There 5 reasons why many believed/believe that the Martian meteorite showed real signs of ancient life, here a quote from MarsNews.com:
”
The scientists talked their reasoning for the discovery — they had four independent lines of evidence which, when taken together as a whole, ancient life on Mars is the logical conclusion.
Do these orange carbonate globs contain the remains of millions of ancient Martian lifeforms?
(Courtesy Science Magazine)
1) Carbonate globules
The carbonate patterns form a unique signature of life, and the density and compostion of the carbonate patterns is consistent with how terrestrial bacteria operate. Carbonate by itself, however, is abundant in non-living materials.
2)Polycyclic aromatic hydrocarbons (PAHs)
Organic compounds usually created by bacteria were present in the meteorite. There has been much controversy about whether or not the PAHs are contaminants from the Antarctic environment, or are present from Mars.
3) Magnetite globules
These globules are created by bacteria on Earth as well as some chemical processes.

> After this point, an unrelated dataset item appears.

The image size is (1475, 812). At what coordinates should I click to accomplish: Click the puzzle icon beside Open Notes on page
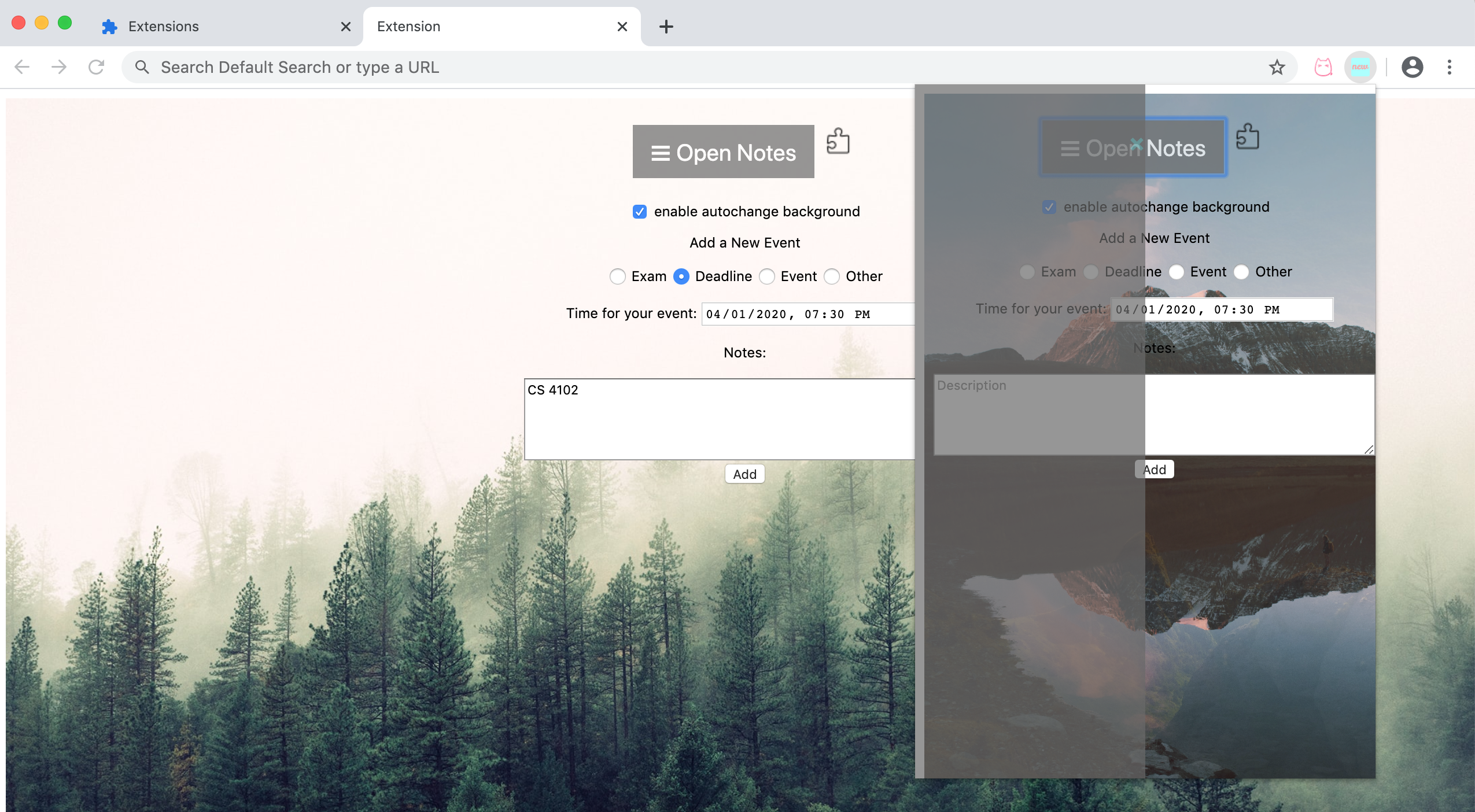[838, 141]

However, the distinctive tear-shape in the Martian evidence is only created by bacteria. Some scientists are still not conviced.
4) Microscopic fossil-like structures
The most dramatic evidence of all, pictures were shown at the press conference of worm-like structures present in the meteorite. While they are much smaller than terrestrial bacteria, they look very similar, but could also just be mineral structures. More pictures have been created since then. The initial skepticism about them has partially been silenced by recent discoveries of similar terrestrial fossils of similar (nanobacterial) scale.
Are these worm-like structures fossilised Martian bacteria? (Courtesy NASA/JSC)
5) All of these features occur within a few hundred-thousandths of an inch together. The most logical conclusion is that it’s ancient bacteria (life!). Immediately, other scientists disputed the findings, and a grand debate continues to this day. Neither side has convinced the other and there is abundant evidence both for and against Mars life in the meteorite.
”
My comment:
Especialy the PAH´s, Magnetite globules etc. and then the proximity of more “signs” in such a small small area… What kind of known geological mechanism could bring about all these different typical for life in the same spot??
I have not read all findings on this, but I havent seen no solid theory of how these findings should have ended in the same spot due to geological processes. So far I do not have the impression that this dispute has found a broadly accepted conclusion.
or?
K.r. Frank
K.r. Frank
=======
If it will help any, much of the controversy about evidence of life in ALH84001 revolves around rodlike structures that resemble likely very ancient terrestrial bacterial fossils found a few decades ago by Bill Schopf in West Australia. Schopf himself was skeptical about ALH84001 feeling that the evidence for biological origin was insufficient to be sure and that the various possibly microbial structures themselves were so tiny that there probably was not enough room inside them for both a cell and an enclosing cell wall.
See http://library.thinkquest.org/19455/alh84001_analysis.htm
and also “The emergence of life on Earth: a historical and scientific overview By Iris Fry p227” accessible through Google Books.